Work task
Filter the records, keeping every line that has the string "checkmark".

↓

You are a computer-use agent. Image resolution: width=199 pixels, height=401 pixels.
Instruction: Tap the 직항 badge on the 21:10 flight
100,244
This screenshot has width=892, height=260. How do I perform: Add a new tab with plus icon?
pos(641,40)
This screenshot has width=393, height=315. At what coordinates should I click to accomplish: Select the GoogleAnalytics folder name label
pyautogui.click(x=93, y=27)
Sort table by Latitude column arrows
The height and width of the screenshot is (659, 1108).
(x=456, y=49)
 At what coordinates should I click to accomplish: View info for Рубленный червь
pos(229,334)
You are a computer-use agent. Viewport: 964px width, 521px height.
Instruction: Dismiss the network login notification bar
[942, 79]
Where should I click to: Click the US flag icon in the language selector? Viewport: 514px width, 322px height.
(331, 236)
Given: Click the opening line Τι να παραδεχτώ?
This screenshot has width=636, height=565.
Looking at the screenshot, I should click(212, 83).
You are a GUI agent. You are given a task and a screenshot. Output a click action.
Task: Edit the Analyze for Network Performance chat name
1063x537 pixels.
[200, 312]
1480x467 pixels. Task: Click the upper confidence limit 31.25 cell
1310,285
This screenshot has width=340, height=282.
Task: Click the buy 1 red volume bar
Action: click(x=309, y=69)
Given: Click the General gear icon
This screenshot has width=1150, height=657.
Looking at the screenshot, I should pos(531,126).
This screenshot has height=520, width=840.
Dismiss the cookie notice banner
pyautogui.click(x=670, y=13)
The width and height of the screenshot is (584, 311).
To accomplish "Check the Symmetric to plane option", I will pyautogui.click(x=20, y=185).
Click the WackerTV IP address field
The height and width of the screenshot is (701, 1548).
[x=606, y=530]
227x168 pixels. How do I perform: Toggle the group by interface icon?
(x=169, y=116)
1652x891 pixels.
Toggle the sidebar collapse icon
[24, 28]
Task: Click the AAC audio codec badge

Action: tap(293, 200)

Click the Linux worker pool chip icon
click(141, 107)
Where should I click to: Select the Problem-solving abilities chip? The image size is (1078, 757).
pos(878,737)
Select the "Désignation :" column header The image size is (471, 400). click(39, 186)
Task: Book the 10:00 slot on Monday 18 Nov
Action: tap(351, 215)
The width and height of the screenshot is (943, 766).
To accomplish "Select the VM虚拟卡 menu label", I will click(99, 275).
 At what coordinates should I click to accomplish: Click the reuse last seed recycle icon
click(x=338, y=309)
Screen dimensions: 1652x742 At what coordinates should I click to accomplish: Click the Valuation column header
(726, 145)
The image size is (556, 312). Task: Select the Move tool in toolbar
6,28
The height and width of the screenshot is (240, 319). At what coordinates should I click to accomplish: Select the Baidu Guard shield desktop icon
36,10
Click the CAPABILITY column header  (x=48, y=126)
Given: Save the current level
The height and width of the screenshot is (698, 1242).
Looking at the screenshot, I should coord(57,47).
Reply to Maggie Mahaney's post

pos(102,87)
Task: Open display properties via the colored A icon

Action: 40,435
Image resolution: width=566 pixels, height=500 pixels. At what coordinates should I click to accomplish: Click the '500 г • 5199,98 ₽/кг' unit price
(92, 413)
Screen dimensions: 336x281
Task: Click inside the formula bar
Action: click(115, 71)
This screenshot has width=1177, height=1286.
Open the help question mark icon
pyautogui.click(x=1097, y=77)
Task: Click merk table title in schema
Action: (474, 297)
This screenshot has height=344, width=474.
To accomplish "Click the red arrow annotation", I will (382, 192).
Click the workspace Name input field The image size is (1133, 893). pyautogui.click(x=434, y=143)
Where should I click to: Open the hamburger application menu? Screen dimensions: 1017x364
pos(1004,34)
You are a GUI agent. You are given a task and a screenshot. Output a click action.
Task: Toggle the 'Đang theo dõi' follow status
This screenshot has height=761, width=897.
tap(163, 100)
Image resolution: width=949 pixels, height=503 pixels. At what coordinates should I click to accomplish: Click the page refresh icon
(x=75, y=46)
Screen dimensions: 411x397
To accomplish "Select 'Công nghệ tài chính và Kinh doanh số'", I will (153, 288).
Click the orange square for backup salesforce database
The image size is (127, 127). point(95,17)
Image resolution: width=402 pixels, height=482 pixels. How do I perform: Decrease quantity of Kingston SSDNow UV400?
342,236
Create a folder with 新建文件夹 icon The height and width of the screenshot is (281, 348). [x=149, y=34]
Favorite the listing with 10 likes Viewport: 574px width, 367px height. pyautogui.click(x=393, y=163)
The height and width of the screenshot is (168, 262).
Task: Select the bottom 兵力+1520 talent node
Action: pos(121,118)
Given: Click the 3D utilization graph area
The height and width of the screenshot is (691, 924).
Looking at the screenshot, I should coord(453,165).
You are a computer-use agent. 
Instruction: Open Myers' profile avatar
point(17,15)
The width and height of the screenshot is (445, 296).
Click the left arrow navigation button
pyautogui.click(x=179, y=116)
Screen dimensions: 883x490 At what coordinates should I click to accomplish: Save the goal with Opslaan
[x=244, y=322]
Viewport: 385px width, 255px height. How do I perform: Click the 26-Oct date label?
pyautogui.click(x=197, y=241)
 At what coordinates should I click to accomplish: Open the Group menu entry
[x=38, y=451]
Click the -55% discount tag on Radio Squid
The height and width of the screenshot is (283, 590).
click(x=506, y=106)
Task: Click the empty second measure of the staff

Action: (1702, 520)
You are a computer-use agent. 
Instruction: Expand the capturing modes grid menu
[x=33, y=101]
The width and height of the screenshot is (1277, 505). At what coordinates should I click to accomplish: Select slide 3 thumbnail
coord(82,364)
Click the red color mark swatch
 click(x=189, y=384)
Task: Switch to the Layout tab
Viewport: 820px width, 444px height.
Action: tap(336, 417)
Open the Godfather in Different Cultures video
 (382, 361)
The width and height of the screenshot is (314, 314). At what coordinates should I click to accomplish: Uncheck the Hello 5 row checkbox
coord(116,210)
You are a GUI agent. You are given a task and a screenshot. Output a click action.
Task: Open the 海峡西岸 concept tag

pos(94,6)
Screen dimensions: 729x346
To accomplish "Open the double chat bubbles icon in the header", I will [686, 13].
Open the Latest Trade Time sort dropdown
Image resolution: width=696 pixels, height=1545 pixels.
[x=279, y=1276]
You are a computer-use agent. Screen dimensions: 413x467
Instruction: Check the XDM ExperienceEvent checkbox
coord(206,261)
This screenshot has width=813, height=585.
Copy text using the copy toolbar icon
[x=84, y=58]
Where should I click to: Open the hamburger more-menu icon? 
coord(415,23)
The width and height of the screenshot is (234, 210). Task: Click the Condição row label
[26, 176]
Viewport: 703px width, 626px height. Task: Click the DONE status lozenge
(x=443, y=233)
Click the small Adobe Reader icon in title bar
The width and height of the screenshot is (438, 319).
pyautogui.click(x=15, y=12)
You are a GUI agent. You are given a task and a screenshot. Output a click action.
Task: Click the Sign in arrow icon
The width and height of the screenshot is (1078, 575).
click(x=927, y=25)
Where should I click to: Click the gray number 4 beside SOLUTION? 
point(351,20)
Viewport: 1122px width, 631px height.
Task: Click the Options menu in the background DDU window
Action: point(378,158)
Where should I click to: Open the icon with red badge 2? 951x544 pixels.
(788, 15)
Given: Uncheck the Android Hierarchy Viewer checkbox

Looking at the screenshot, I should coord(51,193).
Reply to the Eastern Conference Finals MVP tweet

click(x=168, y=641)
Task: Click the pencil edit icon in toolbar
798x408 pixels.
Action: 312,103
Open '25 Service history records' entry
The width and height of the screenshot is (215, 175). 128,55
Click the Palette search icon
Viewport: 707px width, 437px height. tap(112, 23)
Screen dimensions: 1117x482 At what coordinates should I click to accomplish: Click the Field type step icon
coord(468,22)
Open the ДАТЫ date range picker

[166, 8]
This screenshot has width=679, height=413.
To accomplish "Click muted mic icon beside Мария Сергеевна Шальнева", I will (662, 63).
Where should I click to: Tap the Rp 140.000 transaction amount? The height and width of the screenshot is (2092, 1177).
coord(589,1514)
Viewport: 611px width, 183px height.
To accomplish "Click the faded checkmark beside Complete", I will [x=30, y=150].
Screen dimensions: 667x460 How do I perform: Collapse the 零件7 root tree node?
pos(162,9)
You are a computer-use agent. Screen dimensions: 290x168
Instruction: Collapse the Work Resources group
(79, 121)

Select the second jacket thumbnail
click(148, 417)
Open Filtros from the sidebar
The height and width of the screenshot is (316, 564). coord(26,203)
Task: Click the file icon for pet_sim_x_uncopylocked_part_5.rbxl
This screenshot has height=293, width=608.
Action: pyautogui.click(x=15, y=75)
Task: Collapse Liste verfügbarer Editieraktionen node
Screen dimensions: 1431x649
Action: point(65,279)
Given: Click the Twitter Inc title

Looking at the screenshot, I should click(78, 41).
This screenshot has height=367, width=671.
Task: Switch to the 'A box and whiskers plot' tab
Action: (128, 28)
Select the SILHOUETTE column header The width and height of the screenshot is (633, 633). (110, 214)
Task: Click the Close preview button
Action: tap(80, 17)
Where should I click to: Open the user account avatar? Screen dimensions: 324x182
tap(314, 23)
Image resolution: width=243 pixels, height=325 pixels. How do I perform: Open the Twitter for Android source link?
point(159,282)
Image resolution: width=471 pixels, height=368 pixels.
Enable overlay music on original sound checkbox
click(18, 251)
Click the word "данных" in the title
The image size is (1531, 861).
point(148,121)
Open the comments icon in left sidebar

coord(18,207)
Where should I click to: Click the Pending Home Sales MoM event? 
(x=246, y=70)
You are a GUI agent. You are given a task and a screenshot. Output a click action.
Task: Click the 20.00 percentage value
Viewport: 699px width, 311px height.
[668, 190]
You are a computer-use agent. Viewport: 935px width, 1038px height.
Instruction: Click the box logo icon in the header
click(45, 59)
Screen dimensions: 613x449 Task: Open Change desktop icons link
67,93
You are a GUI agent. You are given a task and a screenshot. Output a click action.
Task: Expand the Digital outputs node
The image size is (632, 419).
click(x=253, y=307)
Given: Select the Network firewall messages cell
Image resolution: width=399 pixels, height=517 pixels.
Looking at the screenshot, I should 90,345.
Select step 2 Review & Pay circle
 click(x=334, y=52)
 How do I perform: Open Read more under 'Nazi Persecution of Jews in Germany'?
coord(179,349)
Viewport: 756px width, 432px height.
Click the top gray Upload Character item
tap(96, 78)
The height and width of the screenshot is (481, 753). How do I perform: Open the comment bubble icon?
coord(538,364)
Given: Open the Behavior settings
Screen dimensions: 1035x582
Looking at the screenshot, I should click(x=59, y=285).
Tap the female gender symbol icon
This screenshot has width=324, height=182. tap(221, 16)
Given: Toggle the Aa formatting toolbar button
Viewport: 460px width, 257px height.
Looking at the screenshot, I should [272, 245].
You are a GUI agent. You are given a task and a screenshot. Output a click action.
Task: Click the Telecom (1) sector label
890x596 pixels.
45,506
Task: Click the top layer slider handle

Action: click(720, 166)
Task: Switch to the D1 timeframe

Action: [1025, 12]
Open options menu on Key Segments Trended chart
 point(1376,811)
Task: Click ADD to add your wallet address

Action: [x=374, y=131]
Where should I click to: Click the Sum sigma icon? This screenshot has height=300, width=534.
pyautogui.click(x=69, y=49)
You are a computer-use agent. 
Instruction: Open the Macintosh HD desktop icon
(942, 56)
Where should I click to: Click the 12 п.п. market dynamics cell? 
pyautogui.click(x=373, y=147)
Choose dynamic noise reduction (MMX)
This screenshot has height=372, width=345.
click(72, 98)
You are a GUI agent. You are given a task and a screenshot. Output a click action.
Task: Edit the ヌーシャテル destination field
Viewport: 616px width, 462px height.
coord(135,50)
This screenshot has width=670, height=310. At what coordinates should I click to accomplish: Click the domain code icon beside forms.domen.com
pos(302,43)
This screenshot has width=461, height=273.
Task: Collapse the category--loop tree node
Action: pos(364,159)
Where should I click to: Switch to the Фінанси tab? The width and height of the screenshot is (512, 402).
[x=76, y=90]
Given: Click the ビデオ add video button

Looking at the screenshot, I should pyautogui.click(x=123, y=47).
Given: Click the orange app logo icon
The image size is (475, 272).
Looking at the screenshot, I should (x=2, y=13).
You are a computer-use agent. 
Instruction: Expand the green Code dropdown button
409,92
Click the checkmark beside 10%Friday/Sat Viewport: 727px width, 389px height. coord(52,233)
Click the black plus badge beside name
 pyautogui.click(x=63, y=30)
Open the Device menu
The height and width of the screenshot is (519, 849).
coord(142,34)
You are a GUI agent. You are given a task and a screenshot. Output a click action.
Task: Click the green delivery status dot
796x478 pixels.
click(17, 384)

↑

Problem solution
To accomplish "Click the faded checkmark beside Complete", I will [x=30, y=150].
Click the checkmark beside 10%Friday/Sat Viewport: 727px width, 389px height. coord(52,233)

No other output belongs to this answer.